Бригада погрузилась и с оглядкой на хмурое небо — от такого жди чего хочешь — тронулась к новому месту строительства.
— И блевать некому!
— Да он уж поотвык.
— Ничего! — обернулся Каратай. — К концу сезона еще какой геодезист будет! Знай наших!..
Долго потом размышляли, что с ним, сукиным сыном, дальше делать? Самолюбив, как Наполеон. Мнит о себе. Вот это в первую голову и выбить из него. Смеха не терпит? Почаще на смех поднимать. Но лишь когда выкаблучивать начнет. А будет человек — и к нему по-человечески. Завалить работой? Но так и вкус к ней отбить недолго. Ставить его на мерзлоту резона нет, задерживать будет. Решили: пусть сначала на лесоповале повкалывает, потом к Каюмычу на профилактику «семерки», а дальше на буксу. Надумали пропустить по каждому звену их работы, от костра и камбуза до кувалды и бурилки. Они почувствовали себя воспитателями; от его проступка каждый стал как-то лучше относиться к себе.
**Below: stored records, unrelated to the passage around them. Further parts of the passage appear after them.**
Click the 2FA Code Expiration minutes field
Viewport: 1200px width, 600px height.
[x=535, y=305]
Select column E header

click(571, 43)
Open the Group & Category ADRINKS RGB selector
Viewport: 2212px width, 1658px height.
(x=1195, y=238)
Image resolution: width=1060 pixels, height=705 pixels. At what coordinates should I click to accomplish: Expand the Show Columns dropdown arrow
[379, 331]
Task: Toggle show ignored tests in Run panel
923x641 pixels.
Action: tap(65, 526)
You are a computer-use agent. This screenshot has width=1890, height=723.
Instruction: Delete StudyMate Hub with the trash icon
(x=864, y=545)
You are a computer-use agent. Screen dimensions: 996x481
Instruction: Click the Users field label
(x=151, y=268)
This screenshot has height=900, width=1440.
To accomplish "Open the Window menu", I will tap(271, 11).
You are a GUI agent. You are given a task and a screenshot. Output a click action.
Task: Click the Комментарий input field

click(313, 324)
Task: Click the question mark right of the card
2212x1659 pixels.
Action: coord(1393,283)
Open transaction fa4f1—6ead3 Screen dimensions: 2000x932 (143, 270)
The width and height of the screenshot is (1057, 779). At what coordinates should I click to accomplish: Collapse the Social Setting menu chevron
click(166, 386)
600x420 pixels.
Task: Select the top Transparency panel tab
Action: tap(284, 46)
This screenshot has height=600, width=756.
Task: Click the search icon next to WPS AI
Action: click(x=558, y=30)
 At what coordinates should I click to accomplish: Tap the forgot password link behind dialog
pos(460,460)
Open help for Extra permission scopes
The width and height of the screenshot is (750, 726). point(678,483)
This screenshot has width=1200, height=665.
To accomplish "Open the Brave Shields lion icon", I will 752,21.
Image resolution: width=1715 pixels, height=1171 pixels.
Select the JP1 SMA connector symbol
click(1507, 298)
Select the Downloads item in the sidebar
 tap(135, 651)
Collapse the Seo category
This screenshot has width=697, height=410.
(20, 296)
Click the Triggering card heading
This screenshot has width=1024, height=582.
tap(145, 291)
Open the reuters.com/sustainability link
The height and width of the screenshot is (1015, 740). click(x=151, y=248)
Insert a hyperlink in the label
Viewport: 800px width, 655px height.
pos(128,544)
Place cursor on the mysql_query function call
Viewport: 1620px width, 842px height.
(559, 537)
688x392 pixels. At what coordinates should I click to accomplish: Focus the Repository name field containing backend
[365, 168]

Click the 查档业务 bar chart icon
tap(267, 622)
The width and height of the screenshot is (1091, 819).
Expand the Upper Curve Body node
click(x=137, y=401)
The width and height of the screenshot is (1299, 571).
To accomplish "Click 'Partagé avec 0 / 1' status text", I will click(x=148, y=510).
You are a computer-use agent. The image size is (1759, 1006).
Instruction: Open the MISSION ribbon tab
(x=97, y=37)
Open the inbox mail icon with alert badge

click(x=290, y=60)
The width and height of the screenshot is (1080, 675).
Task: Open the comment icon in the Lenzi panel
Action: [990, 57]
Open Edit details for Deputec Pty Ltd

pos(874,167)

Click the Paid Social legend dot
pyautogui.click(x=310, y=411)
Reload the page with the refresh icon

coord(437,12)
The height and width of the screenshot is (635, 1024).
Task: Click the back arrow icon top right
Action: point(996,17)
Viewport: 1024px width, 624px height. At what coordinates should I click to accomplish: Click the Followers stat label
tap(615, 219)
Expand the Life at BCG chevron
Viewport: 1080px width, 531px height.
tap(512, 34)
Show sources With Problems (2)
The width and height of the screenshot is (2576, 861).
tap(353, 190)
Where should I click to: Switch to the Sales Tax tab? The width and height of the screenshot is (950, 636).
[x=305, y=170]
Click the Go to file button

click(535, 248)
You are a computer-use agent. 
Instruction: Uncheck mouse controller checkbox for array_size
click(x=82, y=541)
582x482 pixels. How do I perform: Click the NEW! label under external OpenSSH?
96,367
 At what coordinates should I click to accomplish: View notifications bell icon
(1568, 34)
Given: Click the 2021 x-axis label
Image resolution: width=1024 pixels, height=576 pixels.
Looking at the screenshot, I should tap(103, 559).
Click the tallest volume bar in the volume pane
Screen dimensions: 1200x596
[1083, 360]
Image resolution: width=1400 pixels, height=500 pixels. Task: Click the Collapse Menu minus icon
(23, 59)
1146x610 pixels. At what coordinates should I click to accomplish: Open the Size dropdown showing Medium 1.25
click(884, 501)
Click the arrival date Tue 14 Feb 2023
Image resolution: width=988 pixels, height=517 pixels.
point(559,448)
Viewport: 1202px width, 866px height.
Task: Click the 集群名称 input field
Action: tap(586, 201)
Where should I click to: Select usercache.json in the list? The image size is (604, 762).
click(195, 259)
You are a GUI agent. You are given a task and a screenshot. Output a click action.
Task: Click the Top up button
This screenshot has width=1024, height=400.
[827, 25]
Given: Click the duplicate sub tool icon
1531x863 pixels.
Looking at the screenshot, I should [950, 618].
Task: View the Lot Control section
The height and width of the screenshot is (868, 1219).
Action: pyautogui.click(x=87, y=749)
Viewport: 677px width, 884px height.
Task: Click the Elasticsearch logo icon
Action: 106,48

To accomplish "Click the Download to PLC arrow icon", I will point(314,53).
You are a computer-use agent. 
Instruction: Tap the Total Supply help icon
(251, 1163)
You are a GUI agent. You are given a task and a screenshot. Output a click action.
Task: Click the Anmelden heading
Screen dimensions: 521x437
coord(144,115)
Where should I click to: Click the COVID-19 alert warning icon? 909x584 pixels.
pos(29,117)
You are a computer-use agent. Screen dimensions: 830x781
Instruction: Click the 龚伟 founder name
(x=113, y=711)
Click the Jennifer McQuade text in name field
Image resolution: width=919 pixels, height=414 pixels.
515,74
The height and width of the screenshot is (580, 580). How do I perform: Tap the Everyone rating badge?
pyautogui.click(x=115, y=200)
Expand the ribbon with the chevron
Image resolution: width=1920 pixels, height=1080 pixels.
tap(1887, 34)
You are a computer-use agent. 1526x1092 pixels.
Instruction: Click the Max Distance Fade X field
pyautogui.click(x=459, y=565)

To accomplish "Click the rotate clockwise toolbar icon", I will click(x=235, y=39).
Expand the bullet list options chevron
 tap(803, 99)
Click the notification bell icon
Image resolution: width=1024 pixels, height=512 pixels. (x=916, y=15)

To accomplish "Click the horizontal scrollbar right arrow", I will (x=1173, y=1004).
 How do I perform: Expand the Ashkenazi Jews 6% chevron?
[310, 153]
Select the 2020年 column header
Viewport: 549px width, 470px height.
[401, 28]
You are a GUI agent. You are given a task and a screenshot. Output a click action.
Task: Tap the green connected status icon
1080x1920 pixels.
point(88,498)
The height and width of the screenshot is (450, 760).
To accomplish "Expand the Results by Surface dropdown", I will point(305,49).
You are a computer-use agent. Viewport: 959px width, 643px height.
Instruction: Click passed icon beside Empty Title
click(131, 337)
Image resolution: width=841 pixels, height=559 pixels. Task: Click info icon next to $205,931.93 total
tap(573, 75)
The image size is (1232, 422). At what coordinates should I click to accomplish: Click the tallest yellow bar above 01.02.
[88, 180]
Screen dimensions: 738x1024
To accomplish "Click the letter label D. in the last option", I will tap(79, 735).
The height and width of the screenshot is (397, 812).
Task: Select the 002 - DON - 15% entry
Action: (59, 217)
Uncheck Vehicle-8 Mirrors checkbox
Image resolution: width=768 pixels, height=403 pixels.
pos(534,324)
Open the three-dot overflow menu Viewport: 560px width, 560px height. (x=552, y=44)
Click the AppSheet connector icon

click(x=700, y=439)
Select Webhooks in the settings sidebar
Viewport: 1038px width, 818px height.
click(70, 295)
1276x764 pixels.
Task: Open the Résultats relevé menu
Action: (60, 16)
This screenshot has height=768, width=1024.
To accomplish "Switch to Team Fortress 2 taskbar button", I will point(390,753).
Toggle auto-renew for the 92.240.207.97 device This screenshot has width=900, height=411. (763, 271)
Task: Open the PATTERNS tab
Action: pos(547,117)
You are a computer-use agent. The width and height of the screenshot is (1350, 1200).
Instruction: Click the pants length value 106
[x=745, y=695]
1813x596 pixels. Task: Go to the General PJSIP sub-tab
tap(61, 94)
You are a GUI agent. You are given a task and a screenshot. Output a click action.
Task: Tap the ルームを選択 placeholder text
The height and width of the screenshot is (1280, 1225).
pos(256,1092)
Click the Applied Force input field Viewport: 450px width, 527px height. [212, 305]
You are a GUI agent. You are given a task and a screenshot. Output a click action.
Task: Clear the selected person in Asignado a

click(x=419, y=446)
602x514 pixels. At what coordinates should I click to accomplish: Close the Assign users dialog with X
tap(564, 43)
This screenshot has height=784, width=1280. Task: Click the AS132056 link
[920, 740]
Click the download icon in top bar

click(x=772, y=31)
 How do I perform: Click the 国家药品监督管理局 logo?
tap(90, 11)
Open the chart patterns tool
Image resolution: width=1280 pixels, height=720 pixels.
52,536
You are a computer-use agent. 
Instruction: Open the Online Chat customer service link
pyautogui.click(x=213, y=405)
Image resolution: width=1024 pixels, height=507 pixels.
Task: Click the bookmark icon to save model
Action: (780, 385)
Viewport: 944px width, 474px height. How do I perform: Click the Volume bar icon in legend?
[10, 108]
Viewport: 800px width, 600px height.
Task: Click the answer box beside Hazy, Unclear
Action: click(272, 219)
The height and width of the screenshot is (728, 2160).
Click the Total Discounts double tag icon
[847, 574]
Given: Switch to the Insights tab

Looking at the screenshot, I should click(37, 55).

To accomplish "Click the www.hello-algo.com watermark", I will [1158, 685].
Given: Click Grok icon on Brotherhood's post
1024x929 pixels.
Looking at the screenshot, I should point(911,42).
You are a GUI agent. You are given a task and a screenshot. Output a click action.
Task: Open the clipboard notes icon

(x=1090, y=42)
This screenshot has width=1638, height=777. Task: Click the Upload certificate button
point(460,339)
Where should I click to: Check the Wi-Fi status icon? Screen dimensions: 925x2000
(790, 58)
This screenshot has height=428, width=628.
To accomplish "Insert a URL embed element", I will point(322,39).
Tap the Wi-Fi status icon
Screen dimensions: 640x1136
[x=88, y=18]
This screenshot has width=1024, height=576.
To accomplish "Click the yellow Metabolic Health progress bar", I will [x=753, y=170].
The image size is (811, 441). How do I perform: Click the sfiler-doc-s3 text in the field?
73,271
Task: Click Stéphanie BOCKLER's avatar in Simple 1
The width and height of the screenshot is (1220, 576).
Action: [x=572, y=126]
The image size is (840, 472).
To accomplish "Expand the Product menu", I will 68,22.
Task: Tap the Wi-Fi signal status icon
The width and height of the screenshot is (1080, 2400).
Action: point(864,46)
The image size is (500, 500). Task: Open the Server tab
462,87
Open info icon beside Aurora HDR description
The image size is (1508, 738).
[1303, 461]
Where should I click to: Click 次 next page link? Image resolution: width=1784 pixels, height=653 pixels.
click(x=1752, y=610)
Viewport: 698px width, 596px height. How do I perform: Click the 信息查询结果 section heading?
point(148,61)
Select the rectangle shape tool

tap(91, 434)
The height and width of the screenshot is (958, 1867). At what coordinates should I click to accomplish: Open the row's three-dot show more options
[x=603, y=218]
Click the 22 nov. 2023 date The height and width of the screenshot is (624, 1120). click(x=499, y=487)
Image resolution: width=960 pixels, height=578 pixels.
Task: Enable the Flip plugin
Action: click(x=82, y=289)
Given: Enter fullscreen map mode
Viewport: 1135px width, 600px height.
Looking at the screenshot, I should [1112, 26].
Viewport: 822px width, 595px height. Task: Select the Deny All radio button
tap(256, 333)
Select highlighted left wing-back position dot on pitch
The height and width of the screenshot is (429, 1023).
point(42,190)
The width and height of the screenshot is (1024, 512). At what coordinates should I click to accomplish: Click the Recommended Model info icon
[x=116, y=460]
Утром, уже на новой стоянке, снова полетел из вертолета черный сверток с красным вымпелом. Переговариваясь по радио с Женей Кивачем, Каратай узнал, что новшество — газеты и журналы — не обошло и их бригаду.
* * *
Кару, однако, каратаевские парни придумали крутую, суровую. Километрах в тридцати, на берегу «яхи», стояла давно уже брошенная рыбацкая деревушка. Возможно, рыбы стало меньше, и ушли промысловики в другое место, возможно, где-то неподалеку объявились нефтяники, и потянулись жители к ним осваивать новое дело, а может, просто из своей глухомани двинулись поближе к городу, самолетам, цивилизации. На берегу под снегом угадывался полуразвалившийся. баркас. Торчали стояки для просушки сетей. А вдоль реки выстроилось двенадцать вполне крепких, рубленых и конопаченых домов. В них Кешка обнаружил уйму брошенных вещей: колченогие стулья, куклы с оторванными головами, кастрюли, треснувший приклад, старый абажур и еще много безымянного хлама, какой всегда остается при спешном отъезде.